CenturyLink believes that maintaining a strong balance sheet provides the flexibility needed to invest in the business and create shareholder value. The firm targets a ratio of debt/EBITDA in the 2.0-2.5 range versus 2.7 times currently and is very focused on maintaining its investment-grade ratings with Moody's and Fitch (Baa3 and BBB-, respectively). CenturyLink committed to paying down $1.5 billion-$2.0 billion of debt through 2012 following the Qwest deal. Management will again meet with the agencies early next year to gain a clear understanding of what it needs to do in 2013 to remain investment-grade. As with revenue growth, though, management has declined to give a target date for bringing leverage within its targeted range.
CenturyLink has done a lot of work on its debt profile thus far in 2012, issuing long-term debt at decent rates while calling high-coupon debt early. As a result, the firm's debt maturity schedule has lengthened considerably. Management said it will continue to call debt during 2012, in addition to repaying maturing debt, to hit its debt-reduction target. With $1.5 billion in cash on the books and our expectation that CenturyLink will generate solid cash flow in excess of dividend payments, we believe it can now repay maturing debt through 2015 without tapping the debt markets.

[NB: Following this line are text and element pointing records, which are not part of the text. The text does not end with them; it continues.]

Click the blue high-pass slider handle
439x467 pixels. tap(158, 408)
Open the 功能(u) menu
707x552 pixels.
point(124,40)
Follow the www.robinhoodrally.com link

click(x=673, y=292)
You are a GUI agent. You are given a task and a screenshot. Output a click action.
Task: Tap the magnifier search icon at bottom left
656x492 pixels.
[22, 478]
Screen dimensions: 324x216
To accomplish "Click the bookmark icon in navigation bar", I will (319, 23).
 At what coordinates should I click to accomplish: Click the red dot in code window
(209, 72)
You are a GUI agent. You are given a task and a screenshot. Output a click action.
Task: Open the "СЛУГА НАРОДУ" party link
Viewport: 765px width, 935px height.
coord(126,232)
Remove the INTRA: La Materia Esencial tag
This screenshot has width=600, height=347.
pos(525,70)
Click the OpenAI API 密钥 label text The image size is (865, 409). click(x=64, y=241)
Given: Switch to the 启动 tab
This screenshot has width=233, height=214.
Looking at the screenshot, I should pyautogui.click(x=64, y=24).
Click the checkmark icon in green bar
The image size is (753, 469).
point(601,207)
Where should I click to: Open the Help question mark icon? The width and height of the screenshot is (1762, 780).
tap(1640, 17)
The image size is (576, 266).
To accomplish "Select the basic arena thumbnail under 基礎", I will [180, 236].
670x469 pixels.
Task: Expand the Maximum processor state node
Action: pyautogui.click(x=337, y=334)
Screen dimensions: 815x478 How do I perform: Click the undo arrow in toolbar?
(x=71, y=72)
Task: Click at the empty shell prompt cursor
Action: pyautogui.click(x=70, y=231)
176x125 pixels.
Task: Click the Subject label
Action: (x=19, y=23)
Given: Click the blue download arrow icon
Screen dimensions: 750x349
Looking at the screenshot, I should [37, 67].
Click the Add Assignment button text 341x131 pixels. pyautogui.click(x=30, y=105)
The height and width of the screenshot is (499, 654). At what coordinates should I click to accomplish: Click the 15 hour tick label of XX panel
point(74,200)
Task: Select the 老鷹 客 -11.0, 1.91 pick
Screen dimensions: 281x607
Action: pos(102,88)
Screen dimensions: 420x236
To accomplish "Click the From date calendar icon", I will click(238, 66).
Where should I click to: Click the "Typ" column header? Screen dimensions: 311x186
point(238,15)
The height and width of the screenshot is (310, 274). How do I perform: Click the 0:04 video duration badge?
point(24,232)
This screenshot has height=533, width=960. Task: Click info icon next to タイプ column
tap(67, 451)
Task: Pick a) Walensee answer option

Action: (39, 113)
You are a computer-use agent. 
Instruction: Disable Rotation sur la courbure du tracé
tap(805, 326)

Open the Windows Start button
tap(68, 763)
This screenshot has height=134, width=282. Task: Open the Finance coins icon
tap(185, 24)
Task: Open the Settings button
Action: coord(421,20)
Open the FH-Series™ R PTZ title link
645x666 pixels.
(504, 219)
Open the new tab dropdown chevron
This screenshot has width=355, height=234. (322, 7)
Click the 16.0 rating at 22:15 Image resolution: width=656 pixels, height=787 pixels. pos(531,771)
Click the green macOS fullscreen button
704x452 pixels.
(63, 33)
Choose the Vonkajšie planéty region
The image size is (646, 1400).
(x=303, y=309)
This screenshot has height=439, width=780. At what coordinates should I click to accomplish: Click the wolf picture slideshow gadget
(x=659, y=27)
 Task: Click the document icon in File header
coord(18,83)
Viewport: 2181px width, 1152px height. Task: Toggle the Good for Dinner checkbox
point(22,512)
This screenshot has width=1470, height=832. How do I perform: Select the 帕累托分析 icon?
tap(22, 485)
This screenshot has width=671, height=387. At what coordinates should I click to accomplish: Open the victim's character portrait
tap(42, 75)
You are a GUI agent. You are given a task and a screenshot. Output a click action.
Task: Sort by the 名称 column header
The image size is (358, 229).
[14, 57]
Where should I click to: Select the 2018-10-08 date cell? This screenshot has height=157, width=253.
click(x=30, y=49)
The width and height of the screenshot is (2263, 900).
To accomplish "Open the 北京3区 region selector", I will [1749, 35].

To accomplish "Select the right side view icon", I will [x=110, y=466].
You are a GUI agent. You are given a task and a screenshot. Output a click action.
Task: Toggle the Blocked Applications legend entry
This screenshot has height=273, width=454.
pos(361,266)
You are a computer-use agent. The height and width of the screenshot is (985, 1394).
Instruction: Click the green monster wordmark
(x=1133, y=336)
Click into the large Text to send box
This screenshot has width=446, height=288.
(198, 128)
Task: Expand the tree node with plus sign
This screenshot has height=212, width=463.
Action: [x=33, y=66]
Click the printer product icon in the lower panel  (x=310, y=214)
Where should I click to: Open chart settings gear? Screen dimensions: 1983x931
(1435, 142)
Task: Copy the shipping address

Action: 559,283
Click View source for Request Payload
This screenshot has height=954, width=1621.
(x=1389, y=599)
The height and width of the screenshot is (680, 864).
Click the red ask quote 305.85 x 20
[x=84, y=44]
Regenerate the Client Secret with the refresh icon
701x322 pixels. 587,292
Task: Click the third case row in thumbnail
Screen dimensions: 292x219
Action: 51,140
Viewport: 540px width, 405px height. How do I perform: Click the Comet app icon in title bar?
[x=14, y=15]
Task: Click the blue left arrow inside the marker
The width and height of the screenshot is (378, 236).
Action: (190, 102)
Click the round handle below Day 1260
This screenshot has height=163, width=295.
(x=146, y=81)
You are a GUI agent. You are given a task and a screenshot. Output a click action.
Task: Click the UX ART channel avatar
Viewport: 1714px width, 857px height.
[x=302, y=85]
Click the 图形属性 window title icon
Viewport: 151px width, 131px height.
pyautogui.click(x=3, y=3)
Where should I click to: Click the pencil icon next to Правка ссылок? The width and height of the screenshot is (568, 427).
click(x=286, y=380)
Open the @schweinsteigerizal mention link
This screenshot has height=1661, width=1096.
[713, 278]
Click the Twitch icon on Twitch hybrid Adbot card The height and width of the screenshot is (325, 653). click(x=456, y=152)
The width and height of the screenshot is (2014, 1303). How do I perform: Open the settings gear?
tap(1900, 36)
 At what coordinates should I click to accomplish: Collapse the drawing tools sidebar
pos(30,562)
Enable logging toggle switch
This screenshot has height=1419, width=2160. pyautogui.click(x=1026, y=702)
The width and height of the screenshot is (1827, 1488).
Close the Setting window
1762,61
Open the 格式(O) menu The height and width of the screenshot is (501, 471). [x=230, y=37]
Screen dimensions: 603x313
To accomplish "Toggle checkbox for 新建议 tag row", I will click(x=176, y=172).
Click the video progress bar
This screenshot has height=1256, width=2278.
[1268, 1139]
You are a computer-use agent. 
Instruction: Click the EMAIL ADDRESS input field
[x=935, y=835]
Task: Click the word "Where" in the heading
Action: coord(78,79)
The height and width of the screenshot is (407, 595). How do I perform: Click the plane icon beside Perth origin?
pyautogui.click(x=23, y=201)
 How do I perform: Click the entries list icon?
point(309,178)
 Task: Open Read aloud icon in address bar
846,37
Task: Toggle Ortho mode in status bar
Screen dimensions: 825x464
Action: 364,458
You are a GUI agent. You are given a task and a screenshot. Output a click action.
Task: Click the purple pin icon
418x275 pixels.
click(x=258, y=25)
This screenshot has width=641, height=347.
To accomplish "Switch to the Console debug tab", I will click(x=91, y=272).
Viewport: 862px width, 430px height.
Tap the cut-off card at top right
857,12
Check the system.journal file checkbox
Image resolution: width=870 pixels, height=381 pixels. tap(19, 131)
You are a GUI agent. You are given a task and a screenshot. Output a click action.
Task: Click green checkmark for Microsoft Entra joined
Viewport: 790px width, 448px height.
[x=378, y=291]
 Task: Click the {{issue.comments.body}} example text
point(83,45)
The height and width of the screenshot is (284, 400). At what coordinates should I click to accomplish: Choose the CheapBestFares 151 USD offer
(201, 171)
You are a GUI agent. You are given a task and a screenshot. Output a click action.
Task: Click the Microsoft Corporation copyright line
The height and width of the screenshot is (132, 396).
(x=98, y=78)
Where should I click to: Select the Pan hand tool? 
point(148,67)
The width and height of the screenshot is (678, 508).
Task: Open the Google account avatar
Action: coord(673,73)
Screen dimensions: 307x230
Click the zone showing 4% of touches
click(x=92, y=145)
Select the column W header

Based on our forecast that EBITDA will decline modestly over the next couple of years, we expect that CenturyLink will look to repay big chunks of maturing debt over that time frame, rather than refinance, and use the cash raised to fund an increased dividend or share repurchases. Based on our estimates, if the firm diverts all cash flow in excess of the current dividend rate to debt repayment or building cash on the books, net debt won't fall into management's target range until 2014. Even at the end of our explicit forecast horizon (2016), we expect net debt will remain above the bottom of the range.